Why Series A Is Getting Harder: The Data on Funding Gap and Conversion Rates

The funding gap between seed and Series A is wider than it's been in a decade. Only 15–20% of seed-funded companies close a Series A within three years — and the bar for what qualifies keeps moving up.

TC
Trace Cohen
3x founder, 65+ investments, building Value Add VC

Quick Answer

Only 15–20% of seed-funded startups successfully raise a Series A within three years, per Crunchbase and PitchBook data. The average Series A round in 2025 is $12–18M on a $40–70M post-money valuation, requiring $1–3M ARR with 80%+ YoY growth. The average Series B funding amount in 2025 is $35–45M on a $150–200M post-money, meaning the bar compounds sharply at each stage.

The seed market grew 4x in deal volume between 2019 and 2022. The Series A market did not.

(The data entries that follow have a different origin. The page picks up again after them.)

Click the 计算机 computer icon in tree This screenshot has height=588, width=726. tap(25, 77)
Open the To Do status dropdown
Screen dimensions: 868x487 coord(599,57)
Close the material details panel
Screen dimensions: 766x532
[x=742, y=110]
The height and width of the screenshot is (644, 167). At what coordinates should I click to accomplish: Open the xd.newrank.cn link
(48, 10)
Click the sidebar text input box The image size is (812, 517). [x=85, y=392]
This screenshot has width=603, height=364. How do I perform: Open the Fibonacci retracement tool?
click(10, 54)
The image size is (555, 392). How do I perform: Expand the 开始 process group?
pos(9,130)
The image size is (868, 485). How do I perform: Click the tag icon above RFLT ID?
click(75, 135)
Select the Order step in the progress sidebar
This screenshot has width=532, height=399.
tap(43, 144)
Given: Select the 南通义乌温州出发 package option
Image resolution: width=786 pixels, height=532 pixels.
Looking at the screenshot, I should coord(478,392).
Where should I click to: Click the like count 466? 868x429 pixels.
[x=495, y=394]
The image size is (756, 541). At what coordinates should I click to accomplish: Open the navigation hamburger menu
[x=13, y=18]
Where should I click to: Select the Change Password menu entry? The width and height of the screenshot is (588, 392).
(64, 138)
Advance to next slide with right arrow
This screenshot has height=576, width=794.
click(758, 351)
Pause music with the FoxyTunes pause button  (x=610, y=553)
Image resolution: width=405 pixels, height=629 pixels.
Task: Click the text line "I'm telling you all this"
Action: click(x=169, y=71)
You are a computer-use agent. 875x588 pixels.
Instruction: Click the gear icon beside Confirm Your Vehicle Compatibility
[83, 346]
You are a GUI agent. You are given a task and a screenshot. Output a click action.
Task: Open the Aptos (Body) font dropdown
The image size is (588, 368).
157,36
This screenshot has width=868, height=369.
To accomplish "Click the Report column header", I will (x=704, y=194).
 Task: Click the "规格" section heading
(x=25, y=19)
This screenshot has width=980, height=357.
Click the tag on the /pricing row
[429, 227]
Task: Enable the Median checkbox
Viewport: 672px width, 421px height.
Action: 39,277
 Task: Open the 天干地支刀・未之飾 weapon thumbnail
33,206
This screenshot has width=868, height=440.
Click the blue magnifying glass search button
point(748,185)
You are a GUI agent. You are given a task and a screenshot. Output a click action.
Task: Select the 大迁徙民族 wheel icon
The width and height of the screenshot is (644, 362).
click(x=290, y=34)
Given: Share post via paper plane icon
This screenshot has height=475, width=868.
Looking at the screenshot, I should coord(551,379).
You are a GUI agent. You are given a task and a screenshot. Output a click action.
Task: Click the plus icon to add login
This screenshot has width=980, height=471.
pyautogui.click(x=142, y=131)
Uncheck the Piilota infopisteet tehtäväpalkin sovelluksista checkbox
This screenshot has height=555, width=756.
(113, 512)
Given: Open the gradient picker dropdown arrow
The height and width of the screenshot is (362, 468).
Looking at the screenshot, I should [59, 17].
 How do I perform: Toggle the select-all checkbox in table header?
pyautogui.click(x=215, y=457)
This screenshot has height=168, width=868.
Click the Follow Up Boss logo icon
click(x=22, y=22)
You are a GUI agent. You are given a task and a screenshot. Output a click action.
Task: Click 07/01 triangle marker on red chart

That mismatch is now playing out in the data. Seed-to-Series A conversion rates have fallen from roughly 25% in 2019–2020 to 15–20% across 2022–2024 cohorts, per Crunchbase analysis. The gap isn't a blip — it's structural. And the average Series B funding amount in 2025 makes the math even more unforgiving for founders who do make it through.

I've seen this from both sides: as a 3x founder who raised through multiple cycles, and as an investor in 65+ companies. The companies that navigate this gap don't just meet the bar — they reset it. Here's what the data actually shows.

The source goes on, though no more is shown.